In their study, Chaves et al.1 perform a time series regression without considering any of the associated complexities. Crucially, their model relies on stationarity of variables, i.e. their distributions, hence moments such as the mean, must be constant over time4. Non-stationary variables generally lead to the spurious regression problem7. Results would then indicate strong correlation between variables, but do not imply causation. In the study’s model, we cannot reject non-stationarity for any of the variables considered and we find autocorrelated residuals—all at any reasonable level of significance (see Supplementary Table 1 for test results). The variable of interest, cumulative forest loss, is even non-stationary by design. When dealing with this issue in two simple ways, we find completely different results—namely sign-switching and insignificant coefficients. See columns (4) and (5) of Table 1 for a model accounting for a linear time trend and one where the relation of yearly changes of variables is modelled.

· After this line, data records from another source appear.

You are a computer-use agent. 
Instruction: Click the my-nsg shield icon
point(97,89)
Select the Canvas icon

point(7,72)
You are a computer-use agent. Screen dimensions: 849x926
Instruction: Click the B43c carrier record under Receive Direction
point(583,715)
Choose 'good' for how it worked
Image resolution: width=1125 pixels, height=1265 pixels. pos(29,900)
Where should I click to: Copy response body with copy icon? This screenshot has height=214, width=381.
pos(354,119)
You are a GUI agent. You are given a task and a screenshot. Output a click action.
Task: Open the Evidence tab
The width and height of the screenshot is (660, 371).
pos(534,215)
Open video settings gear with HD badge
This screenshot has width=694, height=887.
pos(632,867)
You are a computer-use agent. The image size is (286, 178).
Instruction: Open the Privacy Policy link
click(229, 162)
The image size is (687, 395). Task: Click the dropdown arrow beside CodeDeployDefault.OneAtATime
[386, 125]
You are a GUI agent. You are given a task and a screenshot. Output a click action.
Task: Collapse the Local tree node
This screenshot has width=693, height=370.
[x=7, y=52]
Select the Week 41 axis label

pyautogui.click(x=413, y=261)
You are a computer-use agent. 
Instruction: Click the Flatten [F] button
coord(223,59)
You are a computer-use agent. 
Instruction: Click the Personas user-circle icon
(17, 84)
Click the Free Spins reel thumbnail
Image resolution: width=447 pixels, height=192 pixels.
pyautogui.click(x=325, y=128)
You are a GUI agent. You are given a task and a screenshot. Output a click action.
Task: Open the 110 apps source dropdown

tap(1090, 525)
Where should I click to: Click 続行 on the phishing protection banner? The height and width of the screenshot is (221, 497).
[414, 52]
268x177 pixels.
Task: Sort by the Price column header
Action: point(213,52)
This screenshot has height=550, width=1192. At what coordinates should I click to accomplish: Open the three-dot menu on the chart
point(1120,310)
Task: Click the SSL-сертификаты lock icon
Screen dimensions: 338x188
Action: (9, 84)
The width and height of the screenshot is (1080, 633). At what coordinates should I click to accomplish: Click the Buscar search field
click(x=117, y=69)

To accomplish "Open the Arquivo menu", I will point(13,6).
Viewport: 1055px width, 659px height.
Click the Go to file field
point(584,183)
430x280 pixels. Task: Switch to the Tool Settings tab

Putting aside inadequate methods, there is a number of simplifications that neglect important complexities of both malaria and deforestation dynamics. By aggregating data, Chaves et al.1 implicitly assume international homogeneity of malaria dynamics. This assumption is striking, given weak empirical support8 and the spatial mismatch of malaria and forest loss. Malaria predominantly occurs in Africa, with 93% of global cases in 20189, while forest loss mostly stems from other regions10. Furthermore, Chaves et al.1 silently equate the distinct concepts of forest loss, deforestation and commodity-driven deforestation. With the Hansen et al.10 data, they use information on forest loss, which is only partly due to deforestation10,11. Deforestation, in turn, is driven by multiple factors, including but not limited to commodity production12. Since commodity-driven deforestation is only a subset of forest loss, with arguably special dynamics, this distinction is relevant for conclusions that can be drawn.

To sum up, the study by Chaves et al.1 constitutes an important attempt at linking malaria, deforestation and trade, but falls short of this ambitious goal. Their use of an unorthodox weighting scheme lacks justification and pushes results towards showing a link between deforestation and malaria. Their model is plagued by a number of serious methodological issues, including simultaneity, omitted variables and non-stationarity. Each one of them individually is enough to invalidate results. Still, I hope this direction is pursued further and offer some recommendations: (a) be transparent with assumptions made, (b) approach interdisciplinary problems with an interdisciplinary team, (c) be precise and careful with the notion of causality.